Paul Sussman, L’armata perduta di Cambise

Paul Sussman confeziona un buon libro, e ben scritto. Partendo da una storia vera, avvenuta nel 523 a.C. e raccontata per la prima volta da Erodoto, l’autore forse esagera un po’ nel cercare forti sensazioni, ma nel complesso il tutto funziona bene. Ora vi racconto.

Trama

Nel 523 a.C. l’imperatore persiano Cambise spedì un esercito nel deserto egiziano per distruggere l’oracolo di Amon. Ma la spedizione fu sorpresa da una tempesta di sabbia che la seppellì completamente. 2500 anni dopo una serie di delitti sembra ricollegarsi a quei lontani avvenimenti, e a un misterioso reperto che permetterebbe di localizzare l’armata perduta. Sulle tracce dell’assassino si mettono l’ispettore Khalifà e Tara Mullray, figlia di un archeologo scomparso, che si ritrovano coinvolti in una feroce vicenda di complotti internazionali, terrorismo e spionaggio.

La parte storica… 

La storia riguarda un evento vero accaduto circa 2500 anni fa, di cui ce ne da testimonianza Erodoto. Bisogna tenere presente però, che egli stesso venne a conoscenza dell’evento 80 anni dopo il verificarsi di quell’evento, e quindi quello che ha saputo allora potrebbe essere un po’ esagerato. Anche se scavi recenti sembrano confermare la vericidità di quei fatti.
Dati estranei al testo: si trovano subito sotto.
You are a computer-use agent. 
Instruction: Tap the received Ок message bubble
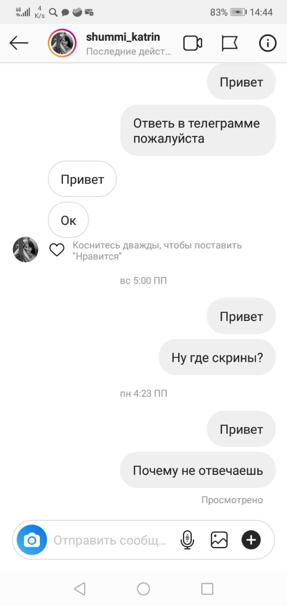68,220
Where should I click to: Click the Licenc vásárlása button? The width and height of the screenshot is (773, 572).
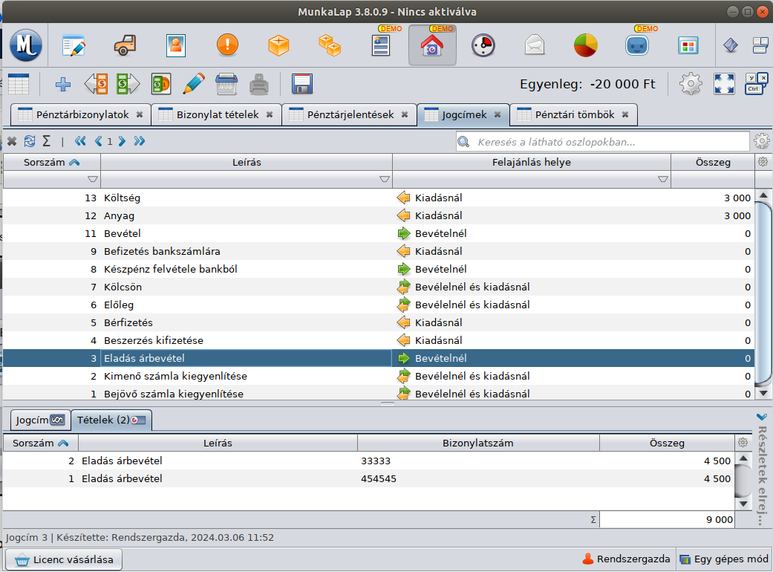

E fin qui la parte storica.

…e quella romanzata 

Ora quella romanzata, piuttosto movimentata e che coinvolge servizi segreti, terroristi, polizia egiziana e altri loschi personaggi. Tutti alla ricerca dei reperti dell’armata perduta, che a quanto pare finalmente il deserto ha permesso di far riaffiorare, confermando così l’evento accaduto migliaia di anni fa.
Questa ricerca scatena la lotta senza esclusioni di colpi per impadronirsi del bottino di quei personaggi sopra citati. Gli unici a cercare con altri fini sono l’ispettore Yusuf Khalifa e Tara Mullray, figlia di un archeologo scomparso. Il finale di questa storia sorprenderà un po’, ma vale pena di arrivarci.

Nota a parte per l’ispettore

Una nota a parte la meritano l’ispettore Yusuf Khalifa e la sua tenacia alla ricerca della verità. È vero che non si può fare di tutta l’erba un fascio, ma vedere un funzionario di polizia che disobbedisce agli ordini superiori di tenersi fuori da questa vicenda, mettendo a rischio la promozione proposta, la propria carriera e la tranquilla sicurezza della famiglia per seguire la strada della giustizia, è sorprendente. Tutto ciò, inevitabilmente ha richiamato alla mente la vicenda di Giulio Regeni, torturato e ucciso e che, probabilmente, non avrà mai giustizia. O anche quella di Patrick Zaki, adesso in stato di libertà vigilata dopo mesi di prigionia. Oppure,  vogliamo parlare dei villaggi turistici dove si consiglia di non oltrepassare i recinti? Insomma, una storia del passato vera, un po’ romanzata, che fa riflettere molto sulle vicende di oggi. Cosa chiedere di più a Paul Sussman?